Record list -
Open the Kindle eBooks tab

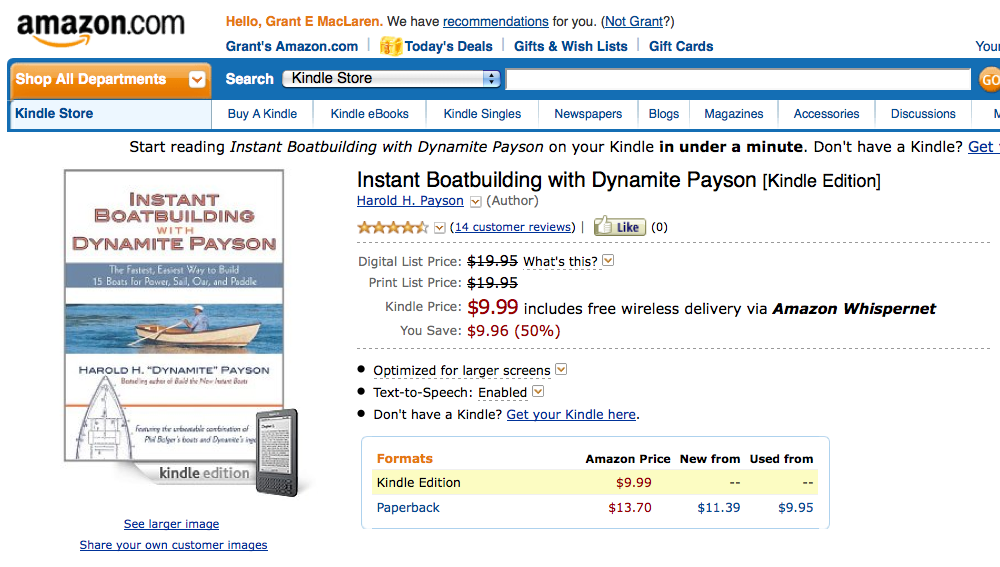(x=369, y=114)
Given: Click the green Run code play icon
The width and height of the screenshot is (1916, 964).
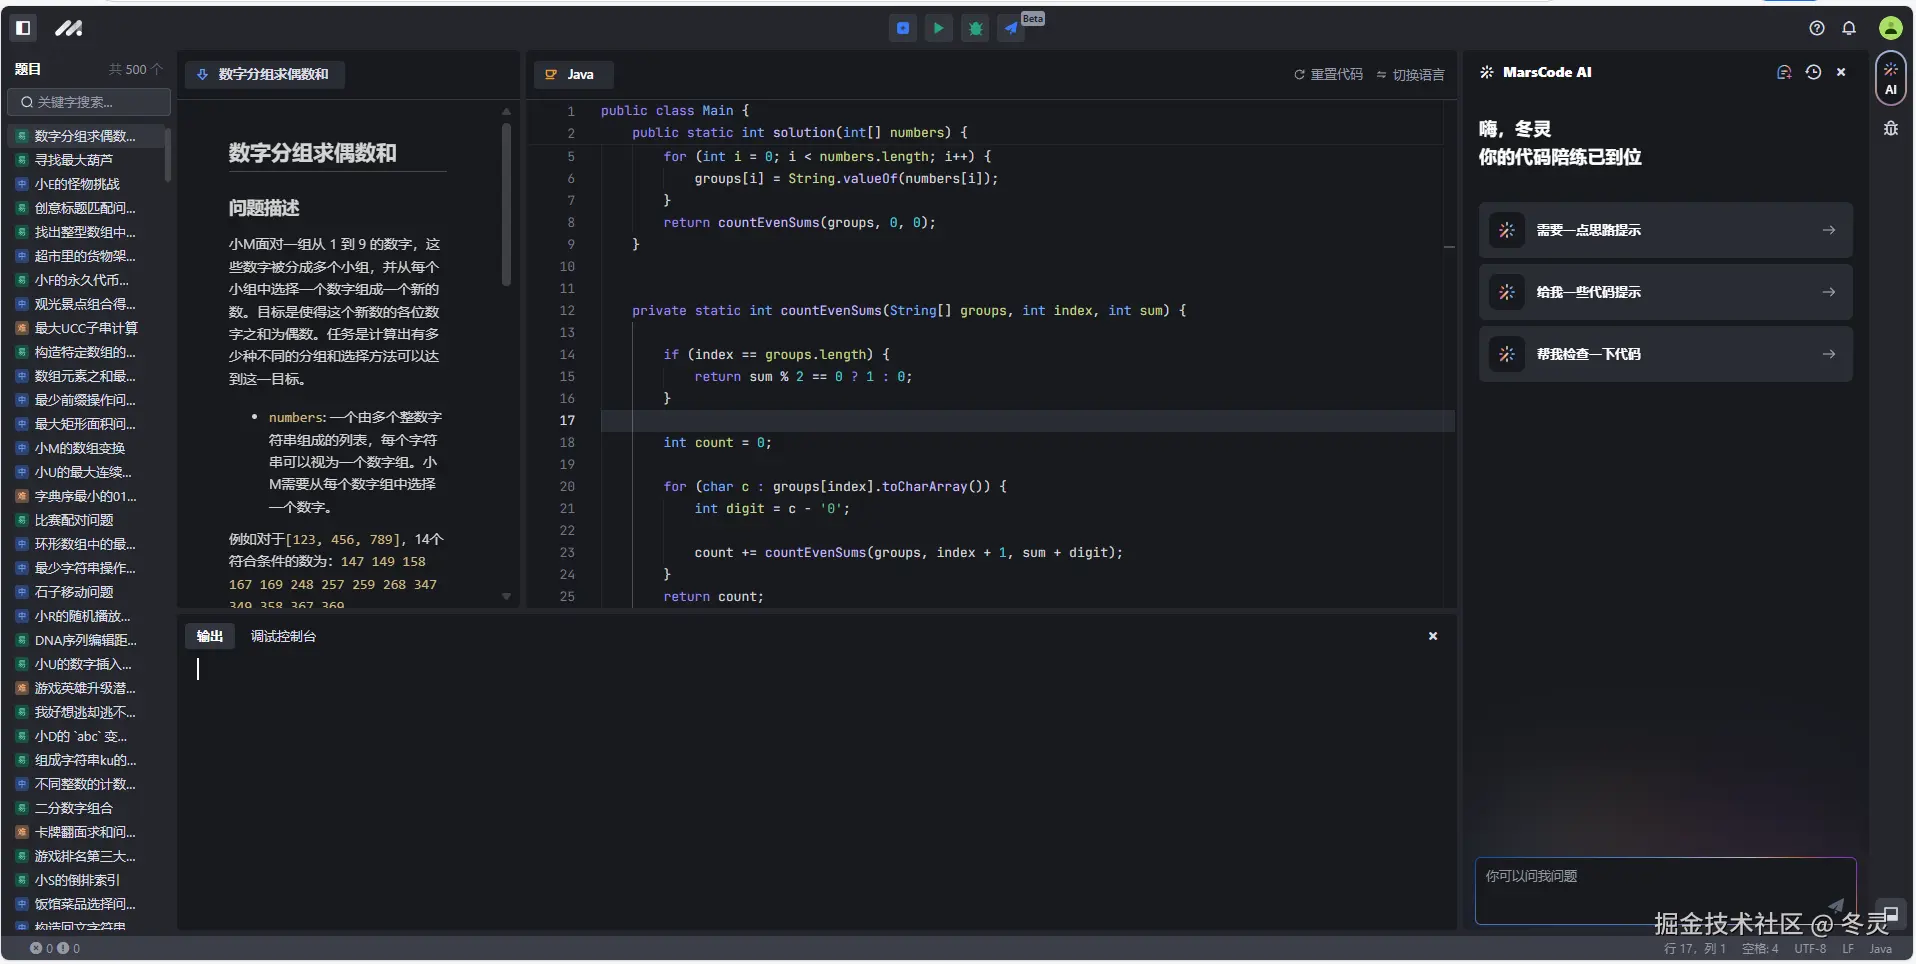Looking at the screenshot, I should pos(938,29).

Directions for this task - Reproduce the listing above word for word, leaving out the pictures.

Output of the task -
Open the Kindle eBooks tab

(x=369, y=114)
Given: Click the green Run code play icon
The width and height of the screenshot is (1916, 964).
Looking at the screenshot, I should pos(938,29).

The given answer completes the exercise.